Abbiamo capito come misurare la quantità di crocchette per gatti, tenendo conto di tre parametri di base. Potremmo dire che questo basta e avanza per nutrire i propri felini domestici. Ma ne siamo proprio sicuri?

Di certo è sufficiente per nutre il proprio micio esclusivamente con cibo secco, quindi con crocchette che riportano la dicitura “alimento completo”. Leggere le etichette dei cibi per animali è un altro punto di cui tenere conto per alimentarli al meglio. Gli alimenti completi sono quelli che bastano per dare a Micio tutti i nutrienti di cui ha bisogno durante la giornata, senza aggiungere altro. Poi ci sono gli alimenti complementari che, come si intuisce dal termine, vanno affiancati ad altri cibi.

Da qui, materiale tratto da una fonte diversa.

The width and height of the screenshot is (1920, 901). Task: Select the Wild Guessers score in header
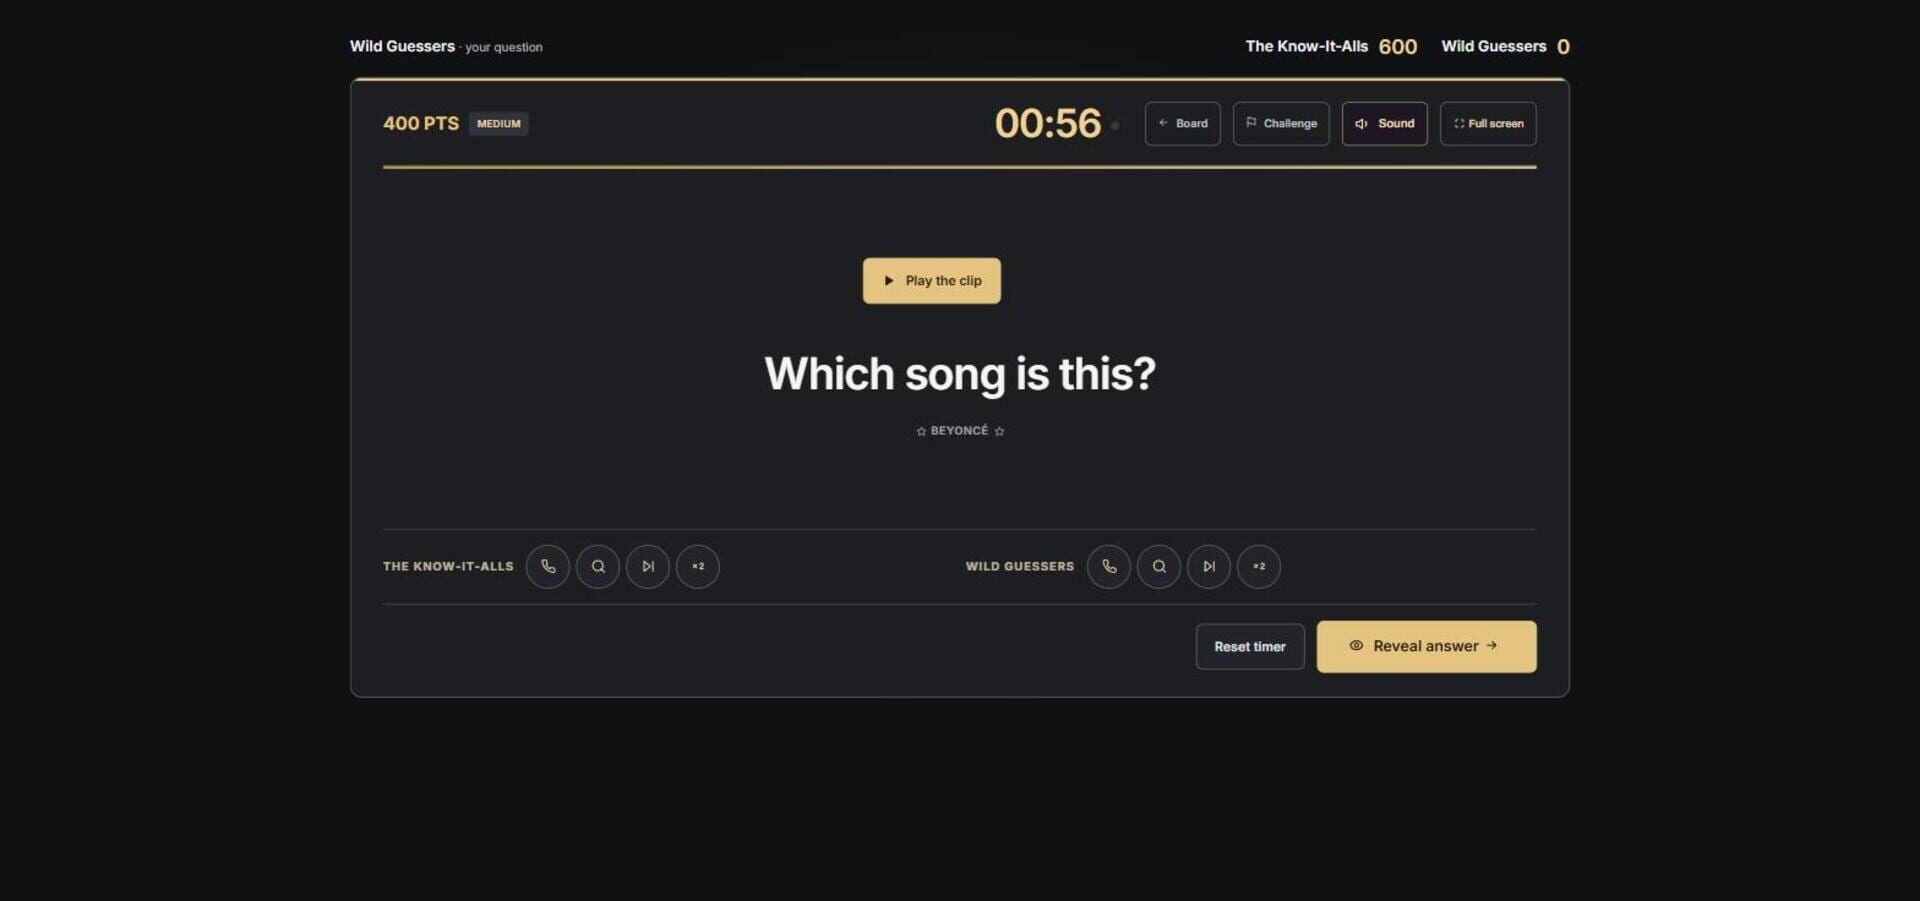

Fatta questa premessa, se l’alimentazione del nostro gatto è a base di crocchette e pappa umida dobbiamo cercare di calcolare le giuste proporzioni dei due alimenti. Come fare? Prima di tutto dobbiamo imparare a misurare la quantità di crocchette seguendo i parametri di base che abbiamo visto prima. Per farlo in modo corretto ci aiuta la tabella di misurazione stampata sulla confezione di cibo. E naturalmente la bilancia da cucina!

La proporzione tra cibo secco e umido non è standard, così come di fatto non lo è la razione di cibo giornaliero per qualunque gatto. Dobbiamo tener conto della qualità del cibo, dei gusti e delle abitudini di Micio ma la cosa fondamentale è soltanto una: che questo cibo gli fornisca tutti i nutrienti di cui ha bisogno per affrontare la giornata.

Alimentazione mista del gatto: le dosi

gatto adulto che mangia la pappa dalla ciotola

Sia chiaro, le dosi consigliate non sono standard e non vanno prese come oro colato. Come abbiamo ripetuto più volte, ciascun gatto è un mondo a sé e per misurare la quantità di crocchette e umido da dargli ogni giorno dobbiamo tener conto di diversi parametri. In linea generale per un gatto adulto che gode di buona salute si consigliano circa 40 o 50 grammi di pappa umida per ogni kg di peso corporeo (al giorno). La dose di croccantini, invece, indicativamente si deve fare un calcolo dividendo questa quantità per tre. Per fare un esempio, consideriamo un gatto che pesa 5 kg:

  • Umido: 40 g per ogni kg di peso equivale a 200 g al giorno;
  • Secco: 200 g diviso 3 equivale a 70 g circa di crocchette al giorno.